Rows of text and element pointing
** begin **

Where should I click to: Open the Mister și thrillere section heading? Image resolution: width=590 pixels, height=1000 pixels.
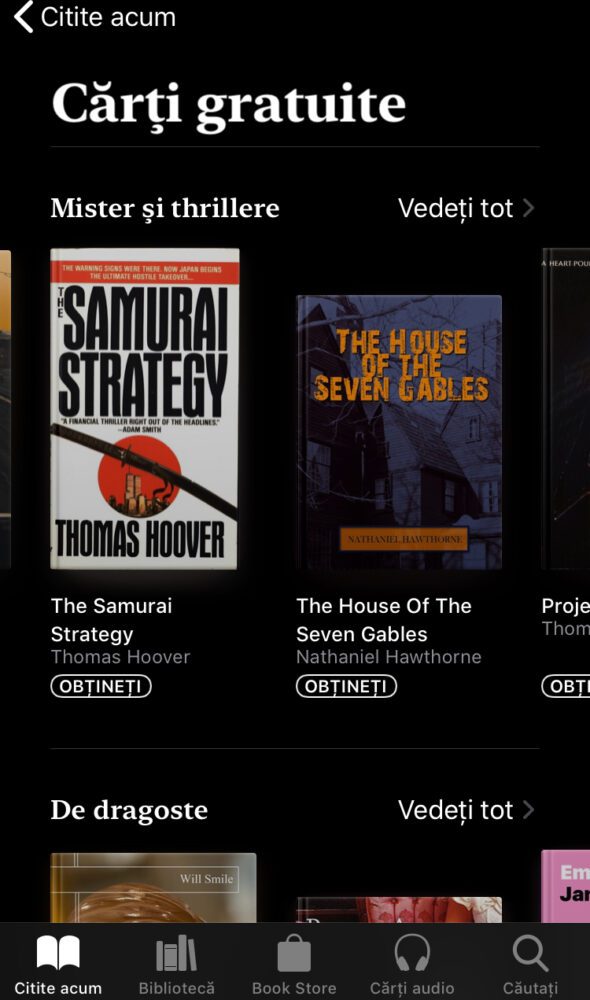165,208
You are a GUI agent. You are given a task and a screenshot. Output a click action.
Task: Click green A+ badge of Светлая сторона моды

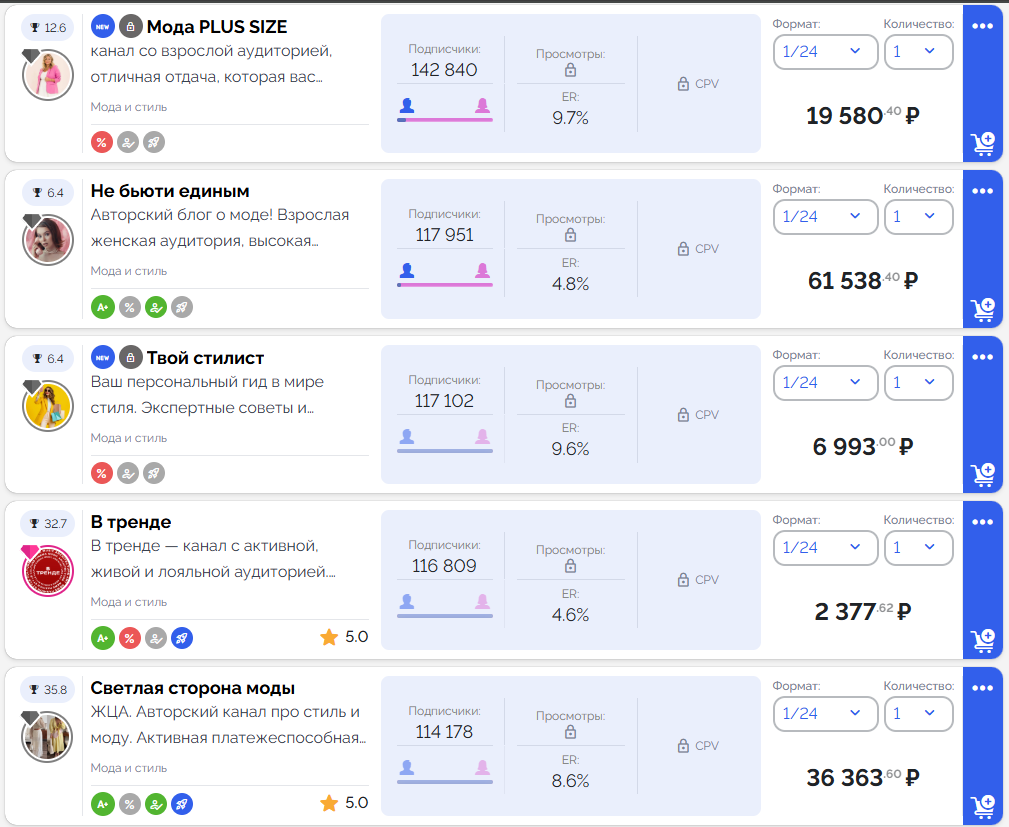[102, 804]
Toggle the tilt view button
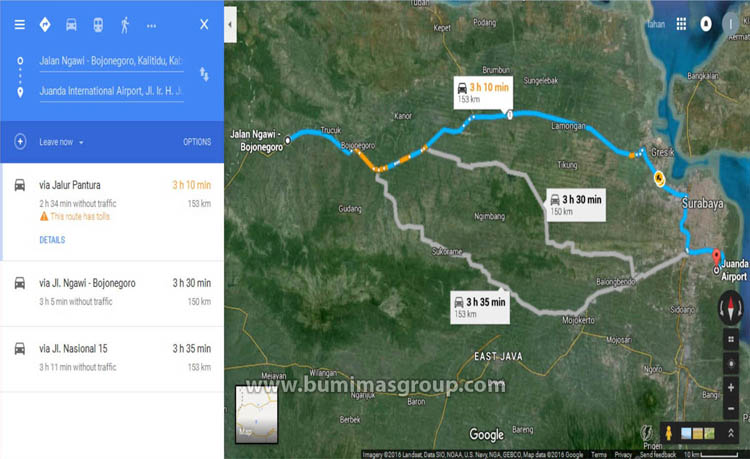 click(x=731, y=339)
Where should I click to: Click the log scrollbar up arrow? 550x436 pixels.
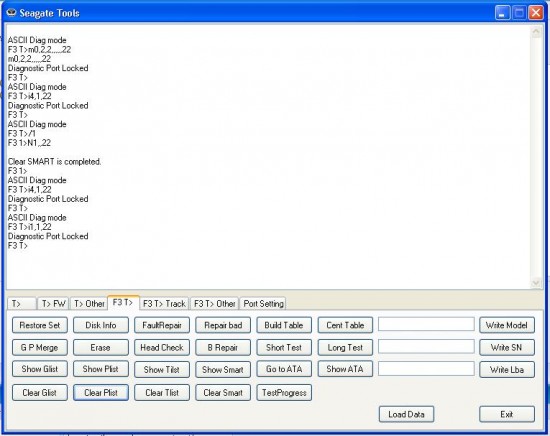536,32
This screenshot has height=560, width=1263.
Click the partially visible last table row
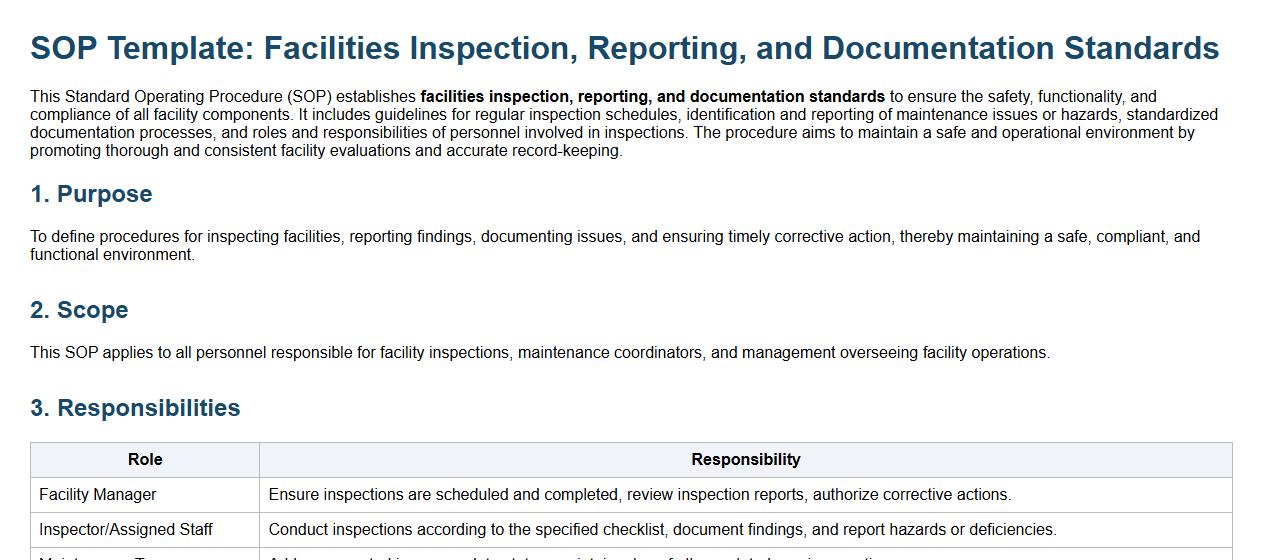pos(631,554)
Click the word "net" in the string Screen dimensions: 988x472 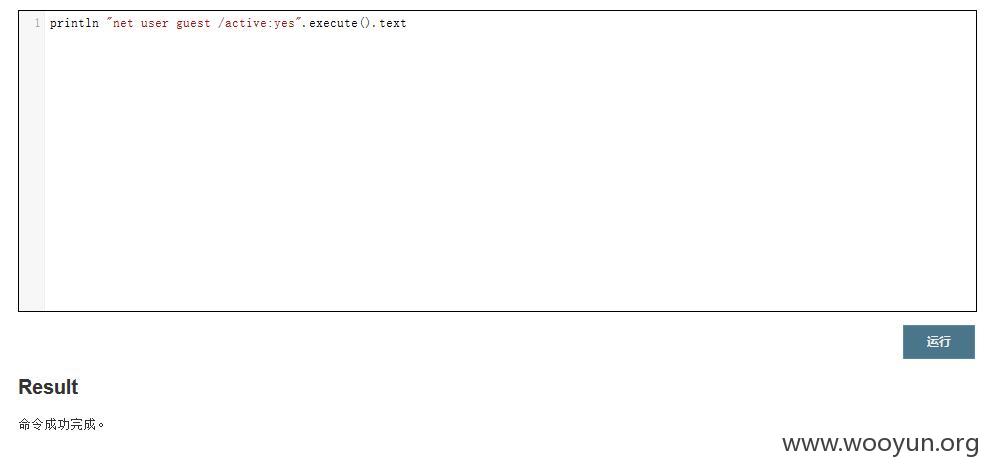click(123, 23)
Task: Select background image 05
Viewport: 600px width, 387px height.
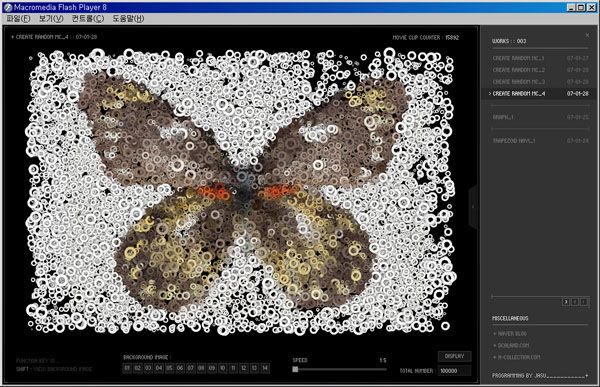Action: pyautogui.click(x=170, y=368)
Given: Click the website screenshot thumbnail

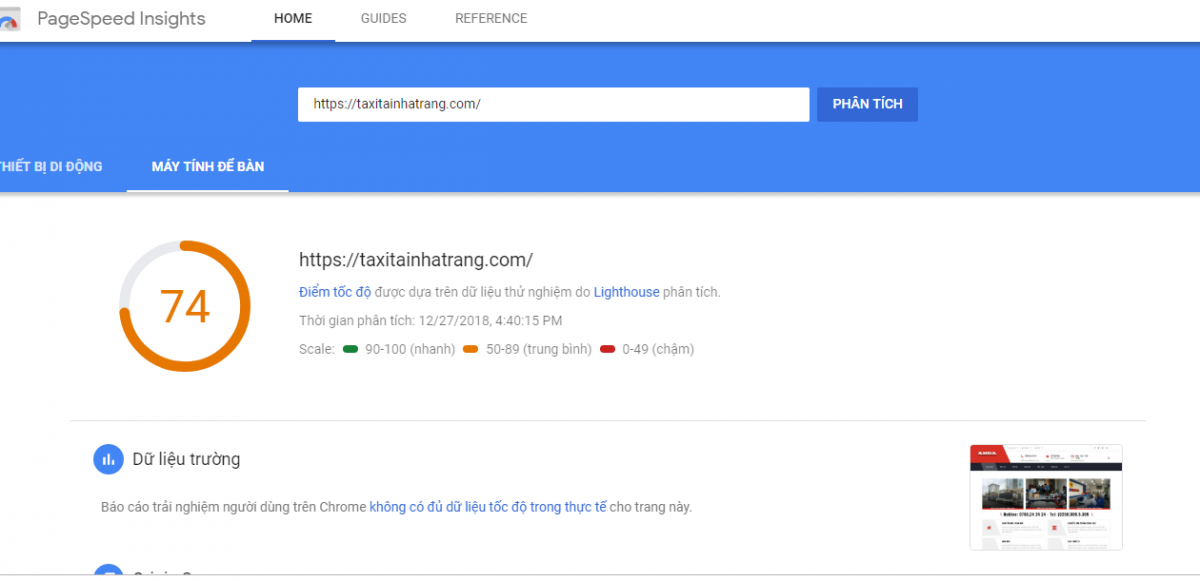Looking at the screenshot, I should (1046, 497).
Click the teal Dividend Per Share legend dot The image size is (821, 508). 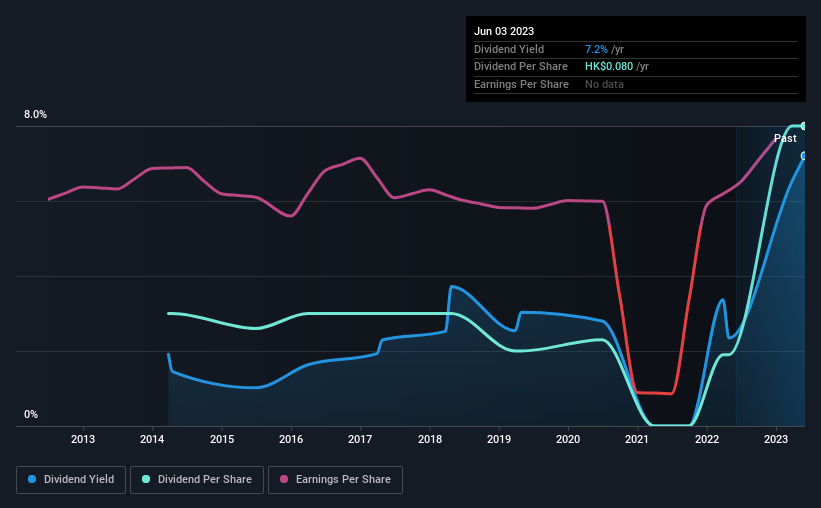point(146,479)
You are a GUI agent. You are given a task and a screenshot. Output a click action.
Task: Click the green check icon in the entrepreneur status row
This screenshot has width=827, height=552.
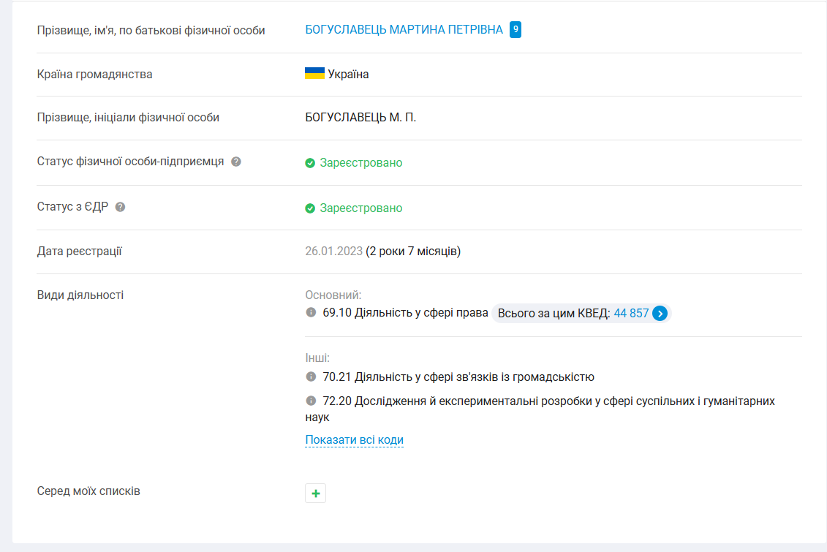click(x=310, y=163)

** end **

[Exercise]: State how many lines in the rows above contain the string "height", treating case as significant. Give only the number.

[Solution to this task]: 4